DIRECTIONS FOR THIS TASK »
Each entry below is to be transcribed exactly.

(Stored items)
***
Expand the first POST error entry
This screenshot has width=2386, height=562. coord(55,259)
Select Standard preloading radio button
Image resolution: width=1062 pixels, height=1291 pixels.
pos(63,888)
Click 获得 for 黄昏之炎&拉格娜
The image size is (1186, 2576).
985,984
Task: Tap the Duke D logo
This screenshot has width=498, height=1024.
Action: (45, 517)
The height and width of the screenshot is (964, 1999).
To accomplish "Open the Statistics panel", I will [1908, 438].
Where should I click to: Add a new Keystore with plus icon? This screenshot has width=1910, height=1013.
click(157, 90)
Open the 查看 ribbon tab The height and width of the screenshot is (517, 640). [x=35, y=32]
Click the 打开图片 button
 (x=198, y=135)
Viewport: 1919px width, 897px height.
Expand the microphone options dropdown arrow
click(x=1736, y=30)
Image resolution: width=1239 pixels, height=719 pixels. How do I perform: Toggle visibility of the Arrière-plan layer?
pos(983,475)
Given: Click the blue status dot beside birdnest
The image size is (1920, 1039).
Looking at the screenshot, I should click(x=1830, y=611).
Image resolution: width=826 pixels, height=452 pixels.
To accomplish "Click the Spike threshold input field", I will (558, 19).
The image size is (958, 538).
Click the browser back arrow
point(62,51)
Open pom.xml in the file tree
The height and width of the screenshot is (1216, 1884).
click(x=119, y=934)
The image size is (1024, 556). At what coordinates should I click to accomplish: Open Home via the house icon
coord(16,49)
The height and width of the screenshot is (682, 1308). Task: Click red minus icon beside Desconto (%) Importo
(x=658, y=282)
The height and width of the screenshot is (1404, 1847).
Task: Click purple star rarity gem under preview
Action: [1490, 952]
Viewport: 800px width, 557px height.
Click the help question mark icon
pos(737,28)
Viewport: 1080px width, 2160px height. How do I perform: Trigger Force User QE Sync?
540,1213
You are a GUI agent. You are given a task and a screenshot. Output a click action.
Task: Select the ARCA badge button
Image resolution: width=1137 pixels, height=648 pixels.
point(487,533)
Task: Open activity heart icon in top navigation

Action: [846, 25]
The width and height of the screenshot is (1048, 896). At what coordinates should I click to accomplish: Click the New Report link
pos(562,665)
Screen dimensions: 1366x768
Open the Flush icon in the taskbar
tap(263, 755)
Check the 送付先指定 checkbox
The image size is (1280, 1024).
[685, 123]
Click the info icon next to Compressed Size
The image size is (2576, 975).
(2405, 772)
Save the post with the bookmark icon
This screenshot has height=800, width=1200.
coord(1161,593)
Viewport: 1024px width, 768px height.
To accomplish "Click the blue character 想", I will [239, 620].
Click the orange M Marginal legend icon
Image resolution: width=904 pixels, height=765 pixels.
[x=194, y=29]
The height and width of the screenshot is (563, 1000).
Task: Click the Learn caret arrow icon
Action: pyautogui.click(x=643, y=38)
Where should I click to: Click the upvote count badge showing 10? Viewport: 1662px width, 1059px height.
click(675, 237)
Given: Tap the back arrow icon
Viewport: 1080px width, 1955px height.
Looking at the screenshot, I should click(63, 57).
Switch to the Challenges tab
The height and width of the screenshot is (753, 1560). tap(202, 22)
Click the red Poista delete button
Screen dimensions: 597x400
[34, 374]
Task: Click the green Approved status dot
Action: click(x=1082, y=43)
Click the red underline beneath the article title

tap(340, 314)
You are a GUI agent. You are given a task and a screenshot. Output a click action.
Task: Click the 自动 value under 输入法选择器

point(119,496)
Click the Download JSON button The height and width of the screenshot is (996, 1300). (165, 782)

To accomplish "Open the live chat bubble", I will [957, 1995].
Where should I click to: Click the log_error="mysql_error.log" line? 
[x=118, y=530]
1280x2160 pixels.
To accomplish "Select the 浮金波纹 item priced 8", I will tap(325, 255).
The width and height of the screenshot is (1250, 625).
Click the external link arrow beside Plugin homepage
***
EXERCISE OUTPUT »
Expand the first POST error entry
This screenshot has width=2386, height=562. coord(55,259)
Select Standard preloading radio button
Image resolution: width=1062 pixels, height=1291 pixels.
pos(63,888)
Click 获得 for 黄昏之炎&拉格娜
The image size is (1186, 2576).
985,984
Task: Tap the Duke D logo
This screenshot has width=498, height=1024.
Action: (45, 517)
The height and width of the screenshot is (964, 1999).
To accomplish "Open the Statistics panel", I will [1908, 438].
Where should I click to: Add a new Keystore with plus icon? This screenshot has width=1910, height=1013.
click(157, 90)
Open the 查看 ribbon tab The height and width of the screenshot is (517, 640). [x=35, y=32]
Click the 打开图片 button
 (x=198, y=135)
Viewport: 1919px width, 897px height.
Expand the microphone options dropdown arrow
click(x=1736, y=30)
Image resolution: width=1239 pixels, height=719 pixels. How do I perform: Toggle visibility of the Arrière-plan layer?
pos(983,475)
Given: Click the blue status dot beside birdnest
The image size is (1920, 1039).
Looking at the screenshot, I should click(x=1830, y=611).
Image resolution: width=826 pixels, height=452 pixels.
To accomplish "Click the Spike threshold input field", I will (558, 19).
The image size is (958, 538).
Click the browser back arrow
point(62,51)
Open pom.xml in the file tree
The height and width of the screenshot is (1216, 1884).
click(x=119, y=934)
The image size is (1024, 556). At what coordinates should I click to accomplish: Open Home via the house icon
coord(16,49)
The height and width of the screenshot is (682, 1308). Task: Click red minus icon beside Desconto (%) Importo
(x=658, y=282)
The height and width of the screenshot is (1404, 1847).
Task: Click purple star rarity gem under preview
Action: [1490, 952]
Viewport: 800px width, 557px height.
Click the help question mark icon
pos(737,28)
Viewport: 1080px width, 2160px height. How do I perform: Trigger Force User QE Sync?
540,1213
You are a GUI agent. You are given a task and a screenshot. Output a click action.
Task: Select the ARCA badge button
Image resolution: width=1137 pixels, height=648 pixels.
point(487,533)
Task: Open activity heart icon in top navigation

Action: [846, 25]
The width and height of the screenshot is (1048, 896). At what coordinates should I click to accomplish: Click the New Report link
pos(562,665)
Screen dimensions: 1366x768
Open the Flush icon in the taskbar
tap(263, 755)
Check the 送付先指定 checkbox
The image size is (1280, 1024).
[685, 123]
Click the info icon next to Compressed Size
The image size is (2576, 975).
(2405, 772)
Save the post with the bookmark icon
This screenshot has height=800, width=1200.
coord(1161,593)
Viewport: 1024px width, 768px height.
To accomplish "Click the blue character 想", I will [239, 620].
Click the orange M Marginal legend icon
Image resolution: width=904 pixels, height=765 pixels.
[x=194, y=29]
The height and width of the screenshot is (563, 1000).
Task: Click the Learn caret arrow icon
Action: pyautogui.click(x=643, y=38)
Where should I click to: Click the upvote count badge showing 10? Viewport: 1662px width, 1059px height.
click(675, 237)
Given: Tap the back arrow icon
Viewport: 1080px width, 1955px height.
Looking at the screenshot, I should click(63, 57).
Switch to the Challenges tab
The height and width of the screenshot is (753, 1560). tap(202, 22)
Click the red Poista delete button
Screen dimensions: 597x400
[34, 374]
Task: Click the green Approved status dot
Action: click(x=1082, y=43)
Click the red underline beneath the article title

tap(340, 314)
You are a GUI agent. You are given a task and a screenshot. Output a click action.
Task: Click the 自动 value under 输入法选择器

point(119,496)
Click the Download JSON button The height and width of the screenshot is (996, 1300). (165, 782)

To accomplish "Open the live chat bubble", I will [957, 1995].
Where should I click to: Click the log_error="mysql_error.log" line? 
[x=118, y=530]
1280x2160 pixels.
To accomplish "Select the 浮金波纹 item priced 8", I will tap(325, 255).
The width and height of the screenshot is (1250, 625).
Click the external link arrow beside Plugin homepage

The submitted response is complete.